As for my businesses now, it’s not technology that could disrupt them – it’s (still) me. What I’ve learned to see more clearly is when the lizard brain acts up. I’ve already caught it twice in the past half hour. I read Carla’s note about this being an online course and I thought “Yes, but we teach hard skills, I can’t do that on line”. And then I thought of a guy I know who has learning products around hand to hand combat skills and I thought “Yes, but he’s a subject matter expert in that field.”
Duh, at Stiletto Spy School we teach more than just hard skills. I’m a subject matter expert in lots of fields. And who conveys that title anyway?
So, what I need to be on the alert for isn’t any looming changes in my industry. It’s “Yes, but…” or this “That wouldn’t work because…”. It’s settling for what’s working instead of stepping into what could be. It’s all the bullshit ways that the lizard brain shows up and says “Stay inside, don’t go out there, it’s safe and warm in here”. I live a life, which on the outside, seems bold and full of challenges and risk. But I know there’s so much more.
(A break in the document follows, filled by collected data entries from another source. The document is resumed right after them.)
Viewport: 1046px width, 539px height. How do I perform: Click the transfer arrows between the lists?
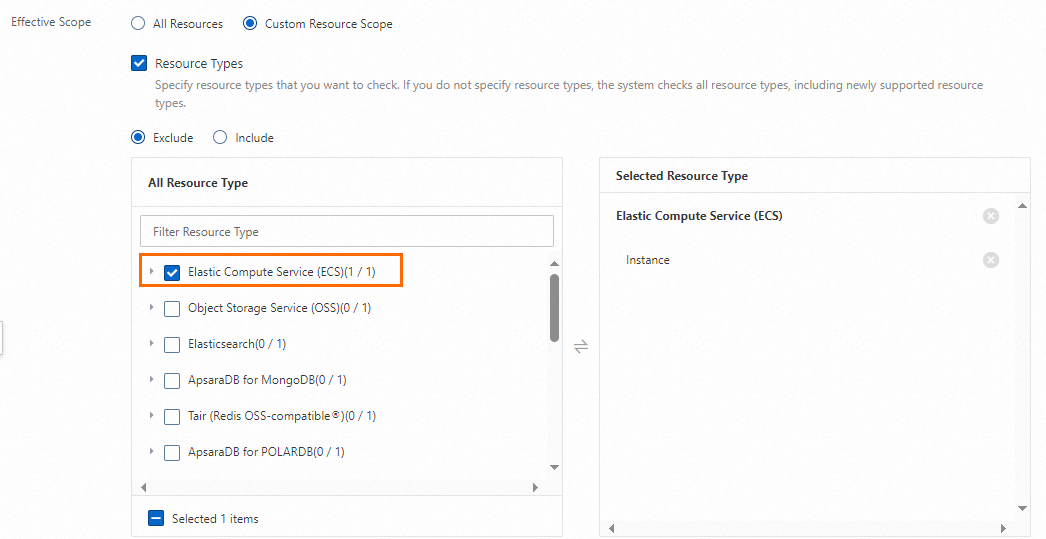pyautogui.click(x=581, y=346)
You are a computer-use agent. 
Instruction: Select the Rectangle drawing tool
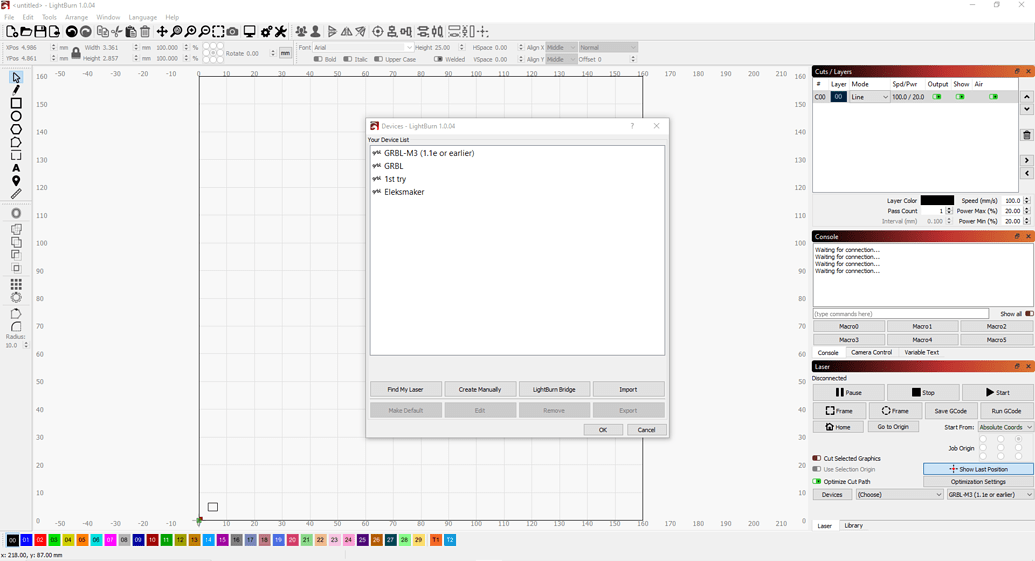16,103
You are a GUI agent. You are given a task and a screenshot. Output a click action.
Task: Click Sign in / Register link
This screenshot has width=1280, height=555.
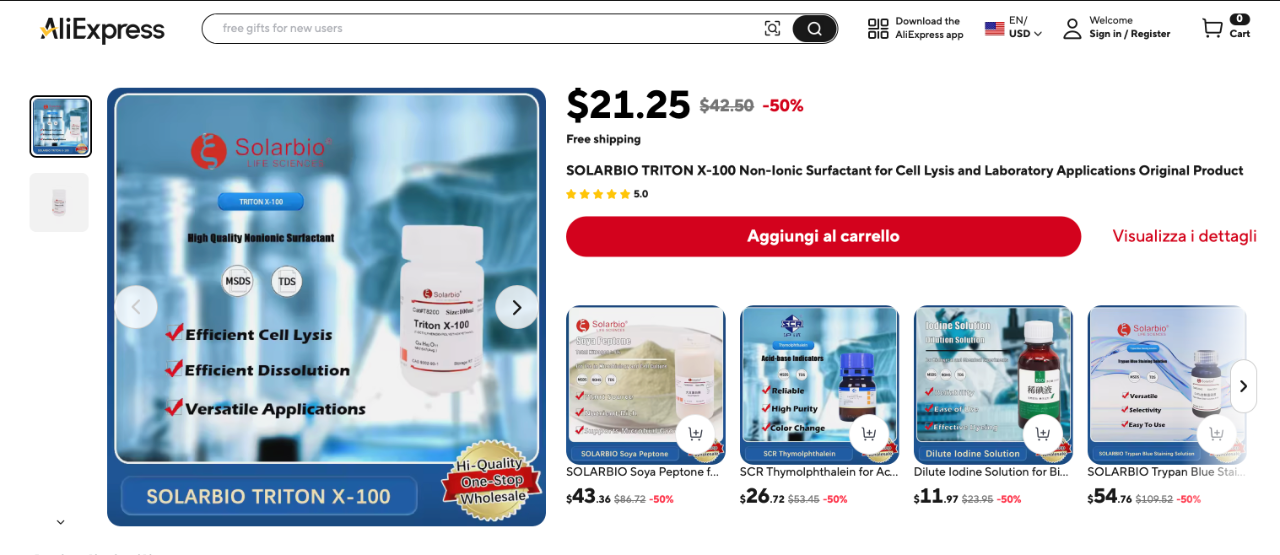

I’d love to say “Fuck you lizard brain. I’ve got your number and you’re done.” But I know it’s never done. The lizard brain is a creative sneaky creature. And, to be fair, it thinks it’s doing me a service by protecting me from danger. It’ll keep showing up in new and unexpected ways. But, I now recognize the greater danger is in the opportunity costs of ego and complacency. Not stretching seems far more dangerous now than ever before.